##### SELECTED PASSAGE #####

The RAMP Framework: How Runners (and Anyone with Pain) Can Get Back Without Taking Time Off
- Made 2 Move Team

- Aug 26, 2025
- 3 min read
This is my 4-step system to get runners OUT of pain and back to running.
But I’ll tell you a secret — you can apply it to almost any injury.
If you’re sick of struggling with pain that keeps coming back…
If you’ve taken time off, only to flare up again the second you return…
If you’ve been told to rest, stretch more, or “just stop running”…
This is for you.
Because pain doesn’t mean you’re broken. It just means your body isn’t prepared yet — and that’s something we can fix.
At our Made 2 Move clinics, we help runners from Mount Pleasant, Daniel Island, and Charleston daily.
This is exactly how we help them (and active adults of all kinds) get out of pain and back to doing what they love — without fear, surgery, or unnecessary rest.

The RAMP Framework:
RAMP stands for:
Relative Rest
Assess
Move with Load
Progress
It’s simple, flexible, and it works — whether you’re dealing with runner’s knee, Achilles pain, shoulder pain, or just feel stuck in that pain → rest → pain cycle.
Let’s break it down:
R = Relative Rest (Not Full Rest)
We don’t shut everything down unless we absolutely have to.
With most running injuries — especially knee pain — we’re looking for how to adjust the load just enough to let things calm down without losing strength, confidence, or momentum.

##### RAW DATA #####

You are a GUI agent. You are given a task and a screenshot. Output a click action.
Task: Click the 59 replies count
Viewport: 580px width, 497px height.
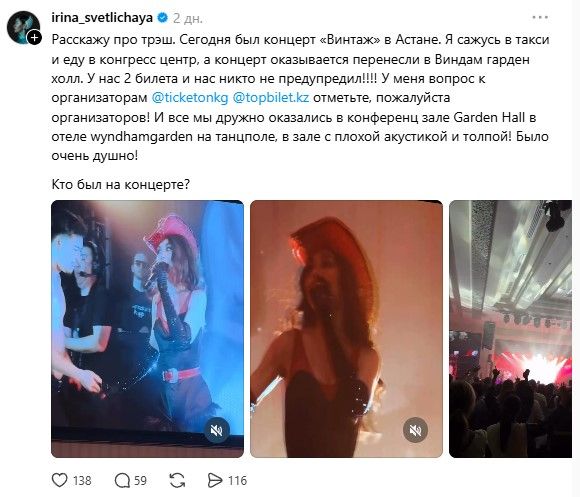point(140,481)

#####

▸ **WORK INSTRUCTIONS**: From the text on the RAMP framework, translate this sentence into Spanish: "We don’t shut everything down unless we absolutely have to." The listing comes from a different source than the text above it.

▸ **YOUR RESPONSE**: No lo paramos todo a menos que sea absolutamente necesario.